Boosting On-Site SEO with Internal Links
Several large SEO sites and experts have tested how keyword text, when used with internal links, makes a difference and the results were undeniable. In a strong or growing website, use of good keyword anchor text links proved to help those individual posts rank higher for the terms being targeted.
To get a full sense of the impact that internal linking can have on your website, take a look at a case study done by Ninja outreach that outlines how they raised their organic traffic by 40%
For many of us in the search space, this does not come as a surprise. Rewind 10-15 years and you hit a time when anchor rich backlinks from other websites were the single most important part in ranking a website. The reason Google punishes websites that overuse this now is that it’s still an active part of their website ranking Algorithm.
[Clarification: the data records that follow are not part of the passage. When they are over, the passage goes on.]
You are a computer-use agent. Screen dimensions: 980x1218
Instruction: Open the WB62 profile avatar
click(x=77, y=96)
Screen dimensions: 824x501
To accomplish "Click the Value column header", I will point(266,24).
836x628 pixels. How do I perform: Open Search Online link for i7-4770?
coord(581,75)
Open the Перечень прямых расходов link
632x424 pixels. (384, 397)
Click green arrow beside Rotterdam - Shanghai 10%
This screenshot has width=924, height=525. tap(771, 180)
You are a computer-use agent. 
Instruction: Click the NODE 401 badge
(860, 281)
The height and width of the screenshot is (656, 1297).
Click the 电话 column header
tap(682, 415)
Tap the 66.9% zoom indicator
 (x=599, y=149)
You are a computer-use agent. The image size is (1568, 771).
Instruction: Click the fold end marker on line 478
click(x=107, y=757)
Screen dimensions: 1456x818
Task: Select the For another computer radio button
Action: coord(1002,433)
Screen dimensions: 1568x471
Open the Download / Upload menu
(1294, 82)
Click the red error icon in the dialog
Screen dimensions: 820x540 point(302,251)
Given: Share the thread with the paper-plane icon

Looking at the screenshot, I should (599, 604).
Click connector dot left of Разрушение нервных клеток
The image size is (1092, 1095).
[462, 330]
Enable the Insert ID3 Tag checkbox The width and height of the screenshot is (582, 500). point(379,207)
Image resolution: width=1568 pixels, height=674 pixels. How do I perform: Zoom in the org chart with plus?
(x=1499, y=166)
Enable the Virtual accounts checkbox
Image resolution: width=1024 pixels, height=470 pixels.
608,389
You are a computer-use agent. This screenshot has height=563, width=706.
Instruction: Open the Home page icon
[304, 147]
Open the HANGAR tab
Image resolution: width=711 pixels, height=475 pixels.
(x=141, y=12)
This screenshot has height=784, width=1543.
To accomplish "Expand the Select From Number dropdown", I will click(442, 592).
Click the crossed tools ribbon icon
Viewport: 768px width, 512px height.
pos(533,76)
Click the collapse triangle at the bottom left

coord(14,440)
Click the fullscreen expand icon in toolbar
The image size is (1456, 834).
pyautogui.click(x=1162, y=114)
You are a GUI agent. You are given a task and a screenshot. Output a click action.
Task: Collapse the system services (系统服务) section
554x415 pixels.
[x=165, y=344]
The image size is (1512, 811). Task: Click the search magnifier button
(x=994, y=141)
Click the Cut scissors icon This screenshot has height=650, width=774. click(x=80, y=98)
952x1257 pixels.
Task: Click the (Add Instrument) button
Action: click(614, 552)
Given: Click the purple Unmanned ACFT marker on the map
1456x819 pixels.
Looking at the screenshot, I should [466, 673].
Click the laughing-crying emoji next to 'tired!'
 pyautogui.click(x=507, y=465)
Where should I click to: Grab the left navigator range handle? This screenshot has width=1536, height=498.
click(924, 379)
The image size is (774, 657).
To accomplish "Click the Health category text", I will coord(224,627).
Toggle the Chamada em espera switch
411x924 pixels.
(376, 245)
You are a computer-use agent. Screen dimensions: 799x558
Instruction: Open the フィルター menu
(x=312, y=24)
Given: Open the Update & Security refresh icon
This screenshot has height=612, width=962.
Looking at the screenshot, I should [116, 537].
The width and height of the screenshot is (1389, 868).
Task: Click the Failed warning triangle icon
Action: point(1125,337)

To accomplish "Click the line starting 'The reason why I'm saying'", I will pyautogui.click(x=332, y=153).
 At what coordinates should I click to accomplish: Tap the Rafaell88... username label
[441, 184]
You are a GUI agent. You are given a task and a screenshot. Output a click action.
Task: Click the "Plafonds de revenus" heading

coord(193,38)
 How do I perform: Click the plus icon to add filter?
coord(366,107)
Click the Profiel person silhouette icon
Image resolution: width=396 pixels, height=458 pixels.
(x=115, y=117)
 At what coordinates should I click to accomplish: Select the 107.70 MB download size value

Because we are in the age of the semantic web, you don’t need to use the same keyword over and over in your internal link anchor text. Instead, use the main keyword or keyword phrase you want a page to rank for a few times, but then use a lot of variations. Take advantage of LSI and throw in some synonyms. This makes those internal links not only more natural but also broadens the semantic range your target site gets ranked for.
Conclusion
If you want to beat the competition it’s important to find out where they fall short. For many, internal linking is your ticket. Cross-linking pages within your website is a crucial part of an effort to gain more visibility online. The good news is that this is something you still have full control over, and the fact that Google sees it as so important gives you some say and control in making sure your best content ranks well in search.